Resolver does not re-resolve upstream servers after initial cache

aris · November 7, 2012, 9:40pm

Using nginx 1.2.3-stable on Ubuntu 12.04 I have the following config:

http {
  resolver 172.16.0.23 valid=300s;
  resolver_timeout 10s;

  upstream myupstream {
    server example.com;
  }

  server {
    listen 80 default_server;

    location / {
      proxy_pass http://myupstream$request_uri;
      proxy_pass_request_headers on;
      proxy_set_header Host $host;
    }
  }
}

As I understand it, without the resolver config, nginx will resolve
example.com’s IP once on load and cache it until it stops or fully
reloads the config.

With the resolver config above, nginx should re-resolve the IP every
5mins.

However, this is not happening: I can watch tcpdump -n udp port 53 but I
see no re-resolution taking place.

I’d love to know how to fix this. Any advice appreciated thanks!

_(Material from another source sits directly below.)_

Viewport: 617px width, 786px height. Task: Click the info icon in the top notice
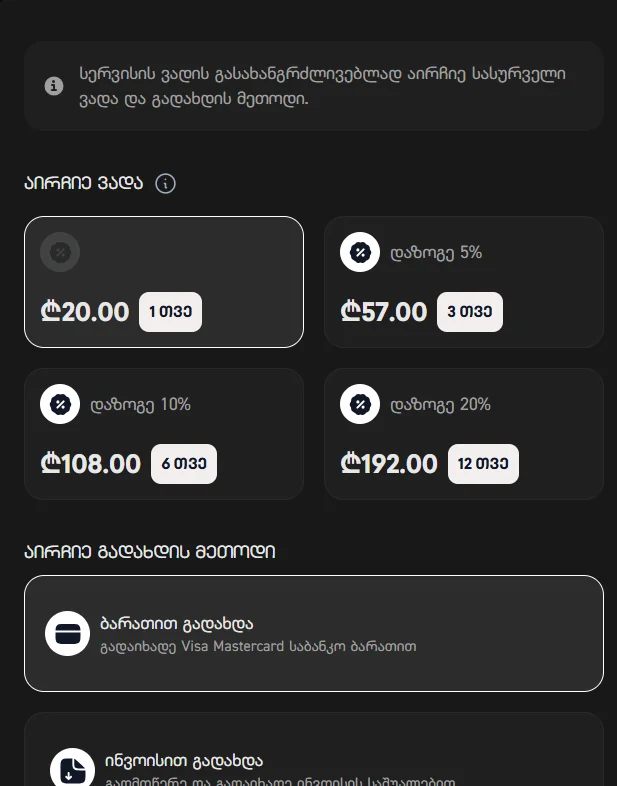coord(55,86)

davenolan · November 8, 2012, 8:34am

On Wed, Nov 07, 2012 at 09:40:49PM +0100, Dave Nolan wrote:

  server {
As I understand it, without the resolver config, nginx will resolve
example.com’s IP once on load and cache it until it stops or fully
reloads the config.

With the resolver config above, nginx should re-resolve the IP every
5mins.

This is not the way how it works.

A run-time resolving only takes place if URL specified in “proxy_pass”
contains variables, AND the resulting server name doesn’t match any of
the configured server groups (using the “upstream” directives). This
is documented here: Module ngx_http_proxy_module

In your case, the server name is always “myupstream” and since it
matches “upstream myupstream”, no run-time resolving takes place.

However, this is not happening: I can watch tcpdump -n udp port 53 but I
see no re-resolution taking place.

I’d love to know how to fix this. Any advice appreciated thanks!

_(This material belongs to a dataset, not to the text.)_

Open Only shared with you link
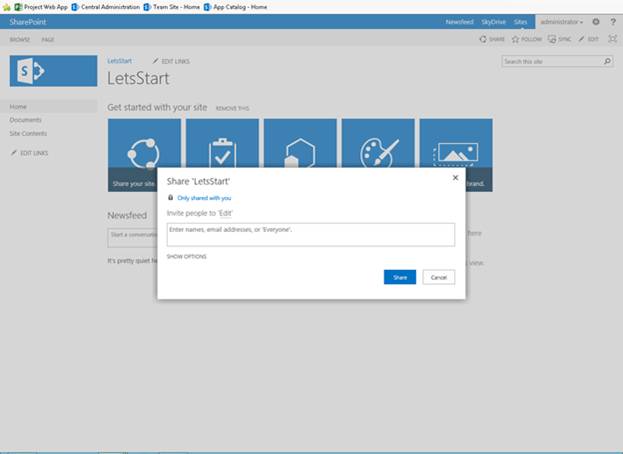This screenshot has height=454, width=623. [204, 198]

proxy_pass http://example.com$request_uri;

will resolve “example.com” dynamically (assuming of course there’s
no “upstream example.com” in configuration).

davenolan · November 8, 2012, 11:38am

Ruslan E. wrote in post #1083512:

On Wed, Nov 07, 2012 at 09:40:49PM +0100, Dave Nolan wrote:
  server {
As I understand it, without the resolver config, nginx will resolve
example.com’s IP once on load and cache it until it stops or fully
reloads the config.

With the resolver config above, nginx should re-resolve the IP every
5mins.
This is not the way how it works.

A run-time resolving only takes place if URL specified in “proxy_pass”
contains variables, AND the resulting server name doesn’t match any of
the configured server groups (using the “upstream” directives). This
is documented here: Module ngx_http_proxy_module

In your case, the server name is always “myupstream” and since it
matches “upstream myupstream”, no run-time resolving takes place.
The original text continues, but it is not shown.